» WORK TO COMPLETE:
Beneath this line are the data; copy exactly the part of them that opens with the line containing "Given: Click the Back arrow toolbar icon" and closes with the line containing "The height and width of the screenshot is (251, 335).", and only that part.

» RECORDS FOR THE TASK:
--------------------------------

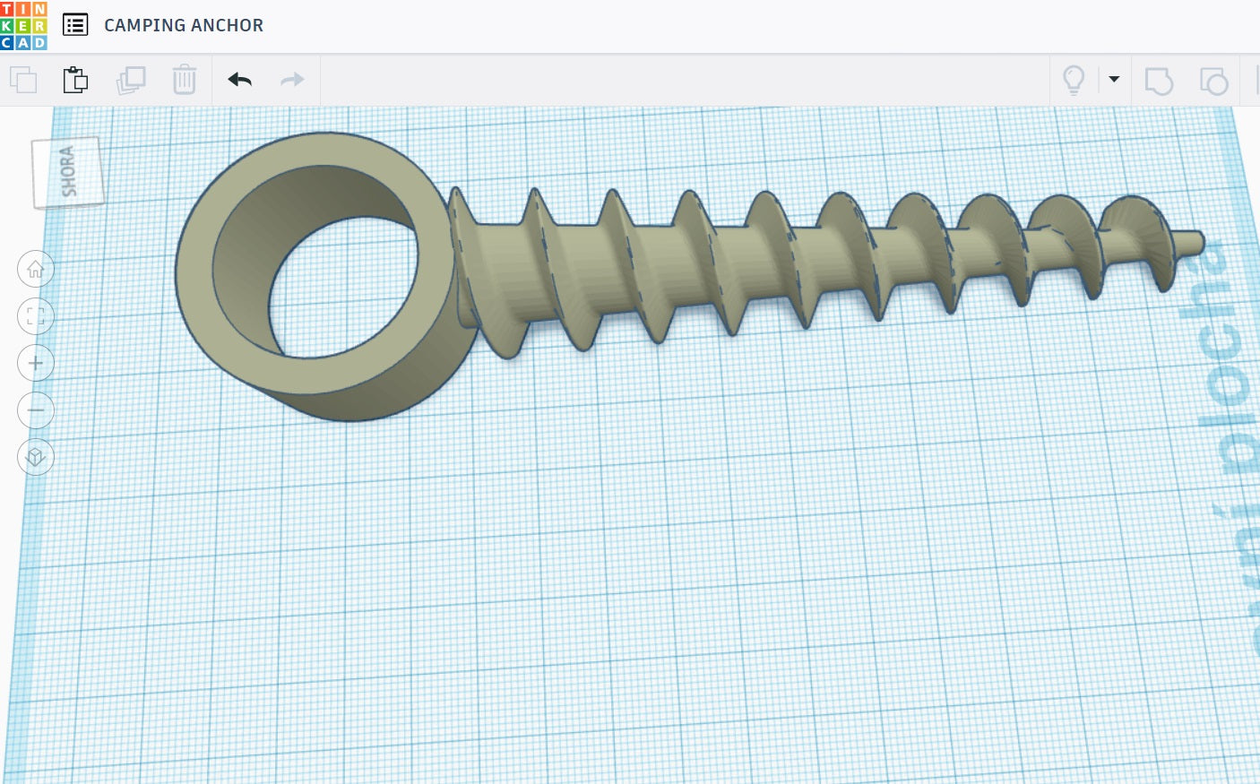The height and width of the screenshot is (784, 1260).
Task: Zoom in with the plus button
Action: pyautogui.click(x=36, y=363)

--------------------------------

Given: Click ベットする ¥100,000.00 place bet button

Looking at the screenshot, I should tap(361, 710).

--------------------------------

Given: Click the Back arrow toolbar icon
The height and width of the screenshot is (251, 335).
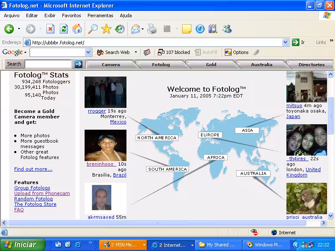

--------------------------------

» ANSWER TO THIS PROBLEM:
Given: Click the Back arrow toolbar icon
The height and width of the screenshot is (251, 335).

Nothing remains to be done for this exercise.